Bob Collymore, the incoming CEO who is set to replace Michael Joseph at the helm of Safaricom next month, is reported in certain sections of the press to have said that he intends to introduce a new management style, focusing on innovation to strengthen the Safaricom brand.
The firm’s focus on the mass market and value added services has seen it grow from a scrappy entity in 2000 to command over 75 percent of the mobile market.
“The company has run pretty fast and that’s what has got us this far because we are a huge innovation engine. We are going to keep the pace up; it’s just the tone that is going to be different since Michael and I have a different style,” Collymore said.

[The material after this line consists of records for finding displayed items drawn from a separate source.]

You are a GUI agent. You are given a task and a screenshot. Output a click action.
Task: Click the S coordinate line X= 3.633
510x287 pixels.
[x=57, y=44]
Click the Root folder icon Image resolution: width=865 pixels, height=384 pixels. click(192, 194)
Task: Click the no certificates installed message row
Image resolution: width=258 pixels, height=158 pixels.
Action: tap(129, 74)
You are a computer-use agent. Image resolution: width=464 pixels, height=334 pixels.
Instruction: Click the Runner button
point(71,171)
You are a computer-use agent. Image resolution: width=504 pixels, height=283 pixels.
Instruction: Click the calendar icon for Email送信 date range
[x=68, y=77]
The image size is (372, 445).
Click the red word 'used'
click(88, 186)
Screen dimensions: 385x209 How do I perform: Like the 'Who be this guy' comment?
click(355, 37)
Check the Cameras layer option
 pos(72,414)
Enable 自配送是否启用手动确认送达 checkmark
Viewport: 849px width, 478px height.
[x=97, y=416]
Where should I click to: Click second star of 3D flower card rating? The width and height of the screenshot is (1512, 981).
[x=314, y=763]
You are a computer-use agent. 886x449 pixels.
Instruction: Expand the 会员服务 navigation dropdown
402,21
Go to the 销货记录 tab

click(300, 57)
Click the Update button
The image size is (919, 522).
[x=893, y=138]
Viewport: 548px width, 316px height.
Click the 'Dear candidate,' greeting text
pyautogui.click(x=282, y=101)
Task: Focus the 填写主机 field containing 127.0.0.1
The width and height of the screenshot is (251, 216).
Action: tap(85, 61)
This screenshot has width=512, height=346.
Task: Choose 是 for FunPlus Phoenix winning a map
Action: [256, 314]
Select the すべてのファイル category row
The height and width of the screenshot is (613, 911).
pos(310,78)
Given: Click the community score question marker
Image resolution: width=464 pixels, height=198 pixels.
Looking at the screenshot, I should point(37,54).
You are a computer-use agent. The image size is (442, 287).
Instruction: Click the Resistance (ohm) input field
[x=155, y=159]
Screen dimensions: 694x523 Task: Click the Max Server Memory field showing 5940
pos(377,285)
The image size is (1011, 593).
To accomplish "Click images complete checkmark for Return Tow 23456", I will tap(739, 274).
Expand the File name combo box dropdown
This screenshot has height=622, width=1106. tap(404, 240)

The 52-year-old, who has served on Safaricom’s board of directors for the past four years, said he would be more collaborative, engaging all Safaricom stakeholders in sustaining its market leadership.
Capital news quoted the new CEO as saying, “I will work more closely with all the people who make a contribution to this company be it customers, business partners or government to keep this company a strong player. The only people I am not going to work with are my competition,” he said.
Collymore takes over the reins at Safaricom at a time it is experiencing a slight erosion of its customer base in the wake of a vicious price war.
The new CEO however said he would not get caught up in the current price war that has gripped the mobile market, but instead leverage on the company’s large customer base and early investments in data to outpace the competition.
“If I chase a price war I will not be able to deliver the value for our customers and balance it out with shareholder expectations. I can’t afford to compromise that while chasing after competitors who are not necessarily delivering for Kenyan stakeholders,” he said.
With the changing business paradigm in the mobile industry towards data services and the planned implementation of number portability, the new CEO is expected to face numerous challenges.
“We have to make up for the loss in the voice market and that is why we started investing in data even when competitors thought the market was not ready for it,” he said.